Sample Relationships
Relationship types	Reverse relationships	Description
`derived from`	`derived from (reverse)`	Sample A is derived from Sample B. E.g. Tissue samples derived from donor samples Cell line samples derived from tissue samples Microbial samples derived from environmental samples
`same as`	`same as`	Sample A is the same as Sample B. This can be used to link duplicated samples.
`child of`	`child of (reverse)`	Sample A is the child of Sample B. E.g. Patient A is the child of Patient B
`negative control of`	`negative control of (reverse)`	Sample A is the negative control of Sample B. e.g.

Sample Dates

BioSamples keeps records of different dates related to the sample lifecycle. The dates can be generated either by the data repositories or by the data submitters for data exchange or experiment purposes.

Sample date fields
Date type	Description
`Submitted on`	The earliest date at which valid metadata has been provided by the submitter. This attribute is generated by BioSamples and other INSDC partners.
`Released on`	The user-supplied date at which the sample metadata is made publicly available for the first time.
`Last reviewed`	The date at which a new curation object has been created or automatic curation pipelines have been run on the sample metadata. This field is only present if at least one curation object has been added by the curation pipelines. The “last reviewed” date is updated when the curation objects are reviewed—even if they are found still valid and unmodified—and indicates that the sample is compliant with the latest BioSamples curation rules. See Submit curation object. This attribute is generated by BioSamples.
`INSDC first public and INSDC last update`	You might see additional dates or timestamps in the sample’s `attributes` section, such as INSDC first public and INSDC last update. These are generated by other data repositories and appear due to data exchange with other archives participating in the International Nucleotide Sequence Database Collaboration (INSDC).

Reporting Missing Values

The International Nucleotide Database Collaboration (INSDC) has a standardised missing/null value reporting language to be used where a value of an expected format for sample metadata reporting can not be provided.

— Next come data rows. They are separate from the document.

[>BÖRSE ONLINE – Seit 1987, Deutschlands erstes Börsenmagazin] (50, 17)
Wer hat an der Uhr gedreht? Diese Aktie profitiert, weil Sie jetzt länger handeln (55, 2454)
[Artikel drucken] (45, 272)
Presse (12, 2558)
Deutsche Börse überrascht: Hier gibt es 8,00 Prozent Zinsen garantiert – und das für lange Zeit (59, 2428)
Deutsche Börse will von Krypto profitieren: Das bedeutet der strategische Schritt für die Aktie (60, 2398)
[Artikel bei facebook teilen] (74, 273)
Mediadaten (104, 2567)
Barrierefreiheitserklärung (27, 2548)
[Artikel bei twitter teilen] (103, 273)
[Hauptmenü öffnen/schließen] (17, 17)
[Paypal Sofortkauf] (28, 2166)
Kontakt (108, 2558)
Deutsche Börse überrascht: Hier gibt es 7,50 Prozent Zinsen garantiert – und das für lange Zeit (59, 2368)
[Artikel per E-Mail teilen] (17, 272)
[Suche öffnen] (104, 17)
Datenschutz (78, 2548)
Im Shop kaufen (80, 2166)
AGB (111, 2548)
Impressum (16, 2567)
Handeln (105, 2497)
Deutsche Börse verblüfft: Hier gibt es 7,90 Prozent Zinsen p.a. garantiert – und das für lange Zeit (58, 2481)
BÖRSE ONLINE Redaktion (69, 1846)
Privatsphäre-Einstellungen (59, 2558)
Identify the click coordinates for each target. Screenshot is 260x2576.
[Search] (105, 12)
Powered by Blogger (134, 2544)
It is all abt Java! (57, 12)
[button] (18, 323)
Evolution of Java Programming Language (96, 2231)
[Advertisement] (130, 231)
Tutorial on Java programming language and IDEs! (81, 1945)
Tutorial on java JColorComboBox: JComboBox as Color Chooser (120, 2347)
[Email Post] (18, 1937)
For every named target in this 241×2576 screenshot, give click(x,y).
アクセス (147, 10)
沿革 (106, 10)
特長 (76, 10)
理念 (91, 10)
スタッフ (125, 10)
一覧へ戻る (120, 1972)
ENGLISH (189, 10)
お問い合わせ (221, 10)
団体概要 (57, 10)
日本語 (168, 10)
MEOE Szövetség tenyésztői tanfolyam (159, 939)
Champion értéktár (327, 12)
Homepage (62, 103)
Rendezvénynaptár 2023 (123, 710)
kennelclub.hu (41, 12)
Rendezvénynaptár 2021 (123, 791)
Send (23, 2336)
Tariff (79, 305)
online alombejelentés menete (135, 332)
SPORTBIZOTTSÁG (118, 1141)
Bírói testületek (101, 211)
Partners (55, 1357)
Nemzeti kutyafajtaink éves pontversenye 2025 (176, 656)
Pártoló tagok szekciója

The controlled vocabulary takes into account different types of constraints. Submitters are strongly encouraged to always provide true values. However, if a missing/null value reporting is required, submitters are asked to use a term with the finest granularity for their situation. See the table below for accepted missing value reporting terms.

Recommended terms for reporting missing values
Value	Definition
`not collected`	Information was not given because it has not been collected, and will always be missing.
`not provided`	Information may have been collected but was not provided with the submission. It may be added later.
`restricted access`	Information exists but cannot be released openly because of privacy or confidentiality concerns.

Important: Any other placeholder values (such as n/a, na, n.a, none, unknown, --, ., null, missing, not reported, not requested, not applicable, not specified, and not known) should not be used and must be removed from submissions. If included, these will be eliminated during automatic curation.